When I decided last month to go back to the theater for only the second time since the pandemic began (and the first time since May), the two top contenders for my box office dollars were Marvel’s “Shang-Chi and the Legend of the Ten Rings” and Paul Schrader’s “The Card Counter.” As an Asian American, I felt somewhat duty-bound to go see the first Asian super-hero film from a major Hollywood studio—twelve-year old me would have been pretty excited by the prospect. But, having watched other diversity “firsts” from Marvel like the sadly overrated “Black Panther” and the shabbily inconsequential “Captain Marvel,” I just couldn’t bring myself to do it.

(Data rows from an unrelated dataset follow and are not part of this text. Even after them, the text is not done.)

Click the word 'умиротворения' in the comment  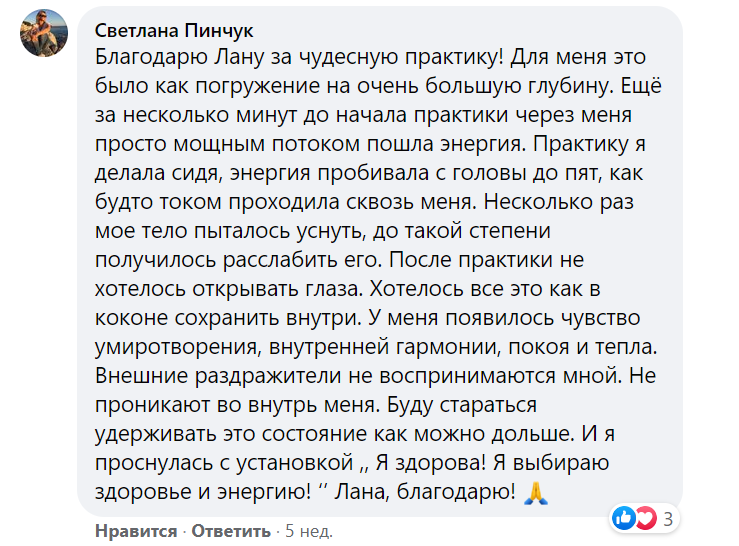177,347
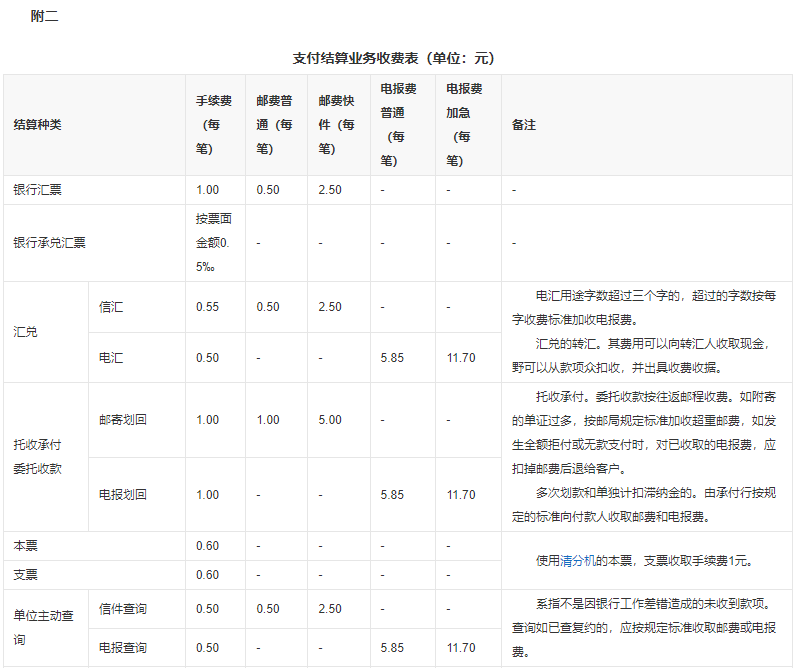This screenshot has width=795, height=668.
Task: Select the 银行汇票 row label
Action: coord(37,190)
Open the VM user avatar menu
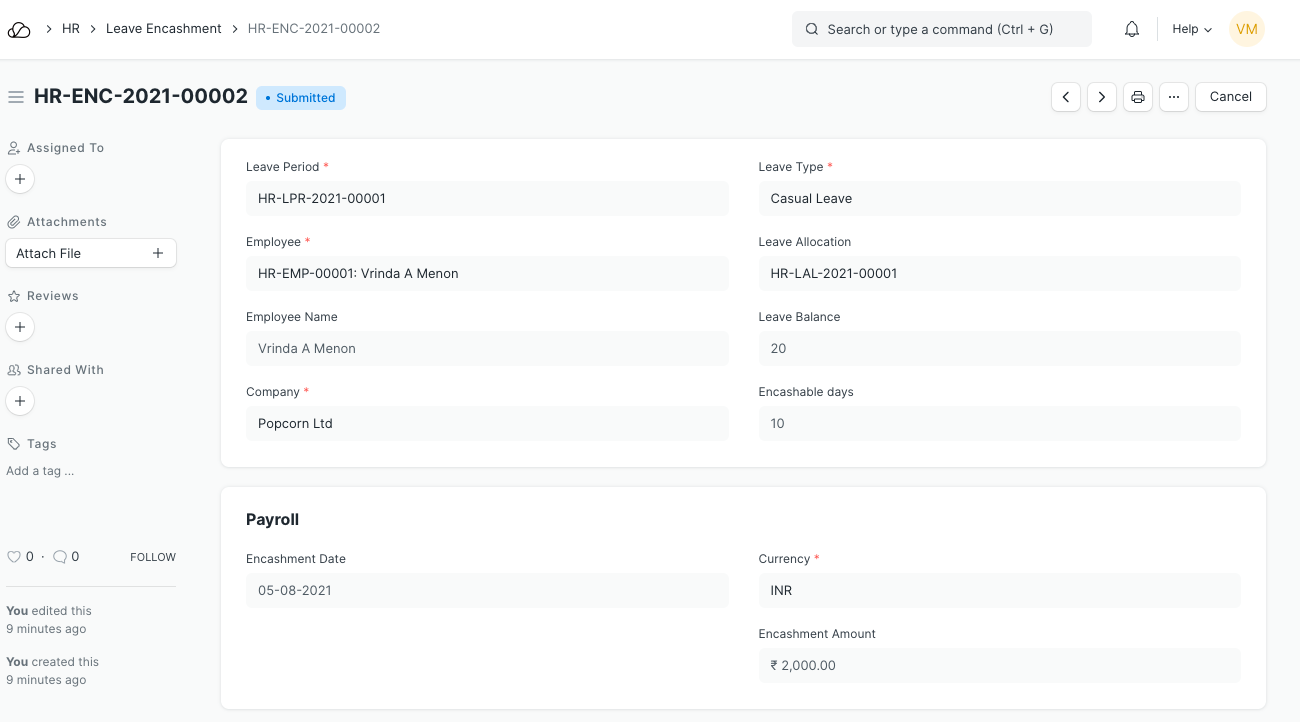This screenshot has width=1300, height=722. (x=1246, y=30)
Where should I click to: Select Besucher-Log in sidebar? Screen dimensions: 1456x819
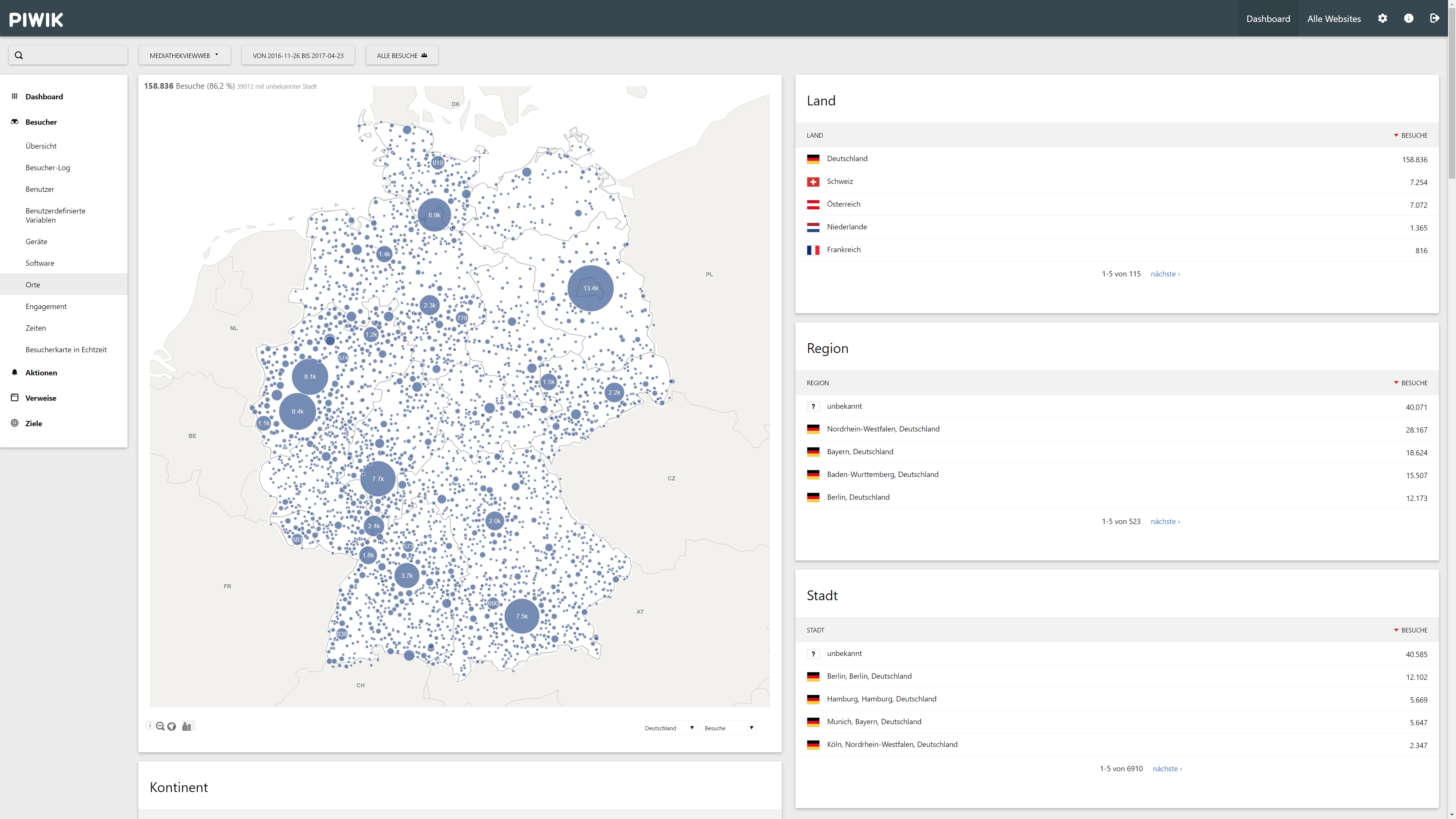click(47, 168)
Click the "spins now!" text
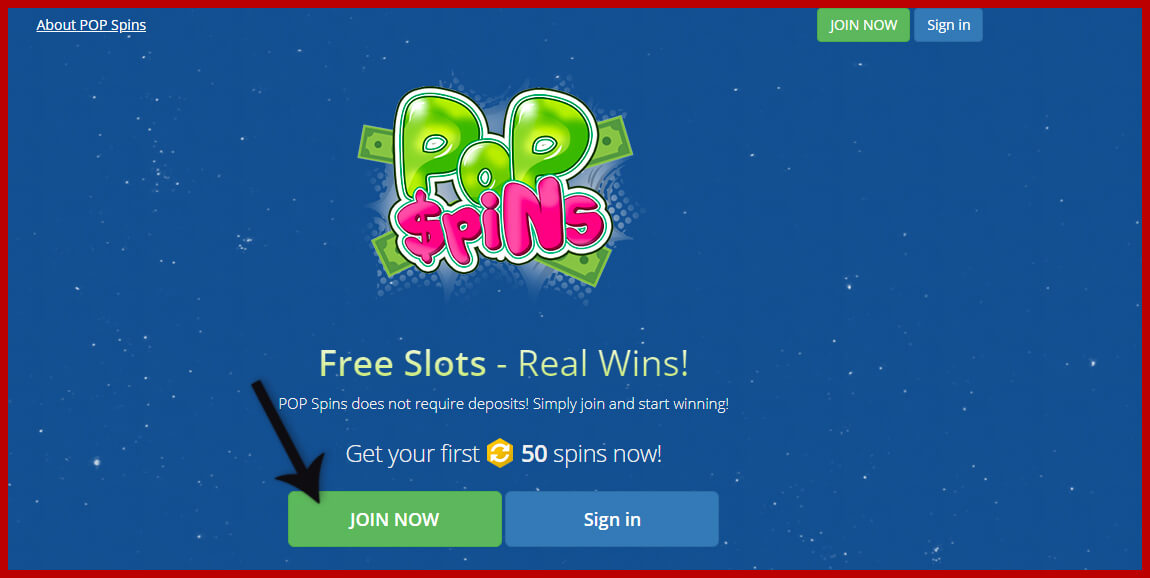 point(607,453)
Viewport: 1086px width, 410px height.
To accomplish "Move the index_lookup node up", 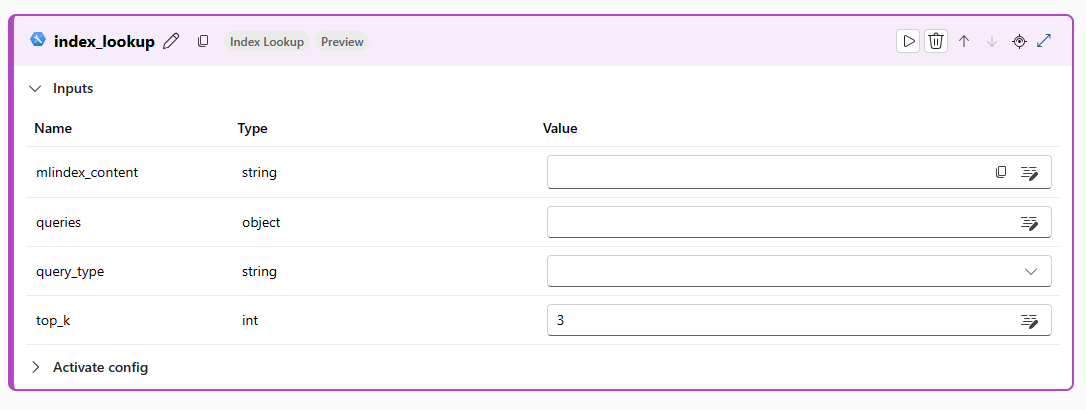I will click(964, 41).
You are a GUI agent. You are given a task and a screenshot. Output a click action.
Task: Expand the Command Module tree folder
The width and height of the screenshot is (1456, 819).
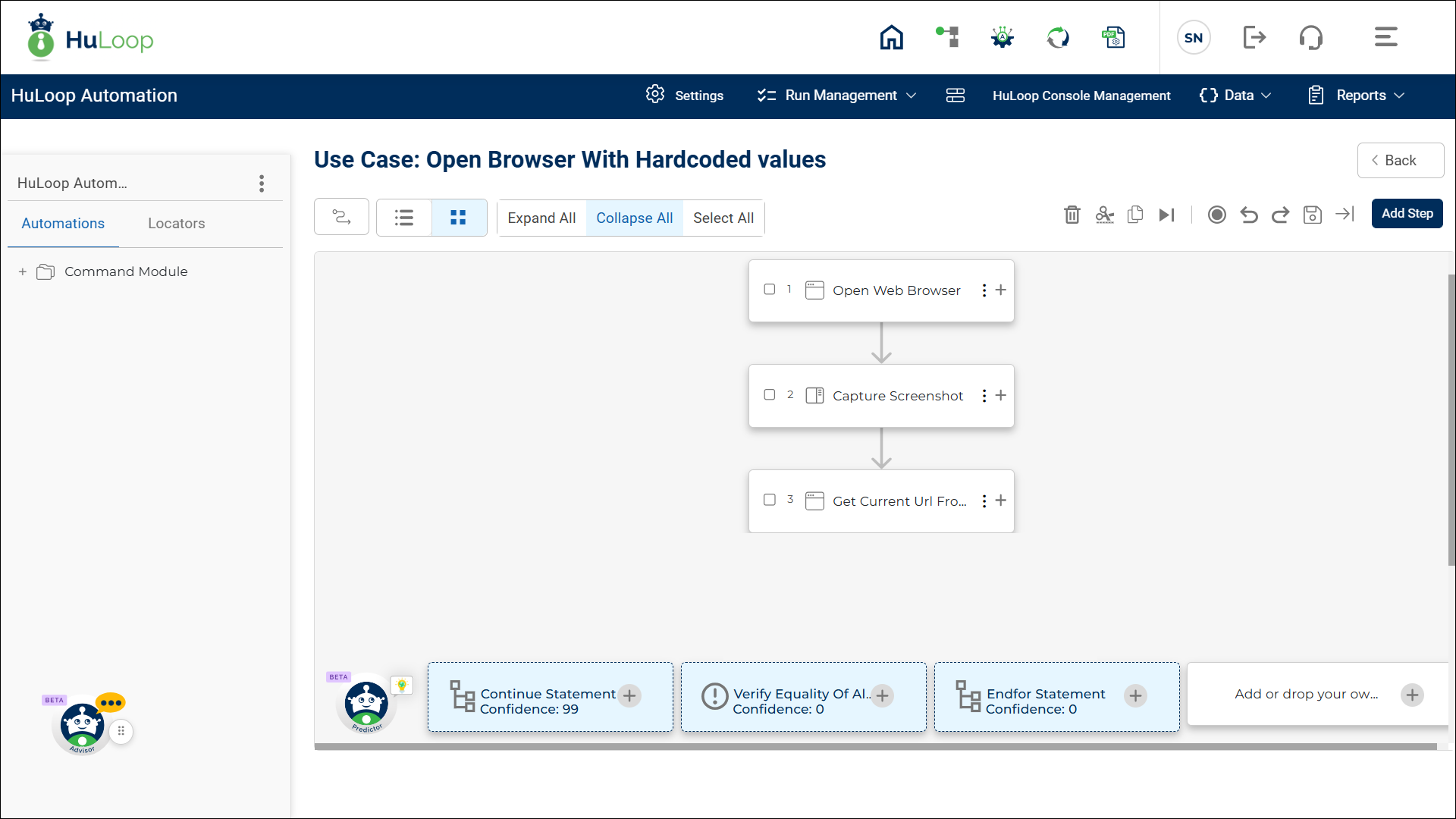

Instead I bought myself a ticket to “The Card Counter,” which, if you’re not familiar, stars Oscar Isaac in a breezy, fun-filled romp through the wacky world of professional gambling. Just kidding! This movie is as grim and despairing as the darkest night of the damned, but it’s also the purest, most delicious kind of cinema. That’s about what you’d expect from the unflinching mind that brought us “First Reformed” several years ago and “Taxi Driver” many years before that. Like those landmark films, “The Card Counter” also draws you in to its world with astonishing force: it takes you deep into its windowless, airless casino lounges and shows the depths from which the quietly despondent, unreachable souls that populate them carry forth. Like most Shrader films, it doesn’t shy from topical and political relevance, but the reach of this particular plot is unexpected and even abrupt, though never less than convincing. I left the theater completely reenergized by the whole idea of what cinema can do—and by what seeing film in a theater can feel like. And to think, there wasn’t a single post-credits teaser for any kind of expanded universe tie-in, either.
I watched thirteen total films in September, none of which wound up being “Shang-Chi,” though I expect that’ll happen sooner or later. Here they are…
“The Kid Who Would Be King” (2019) ★½Rewatched. I really hoped this would seem better on a second viewing but it was just as disappointing as the first.
“Cluny Brown” (1946) ★★½ Lubitsch is a legend but he’s hit or miss for me, and this romantic comedy really only hits its groove when it gets absolutely ruthless.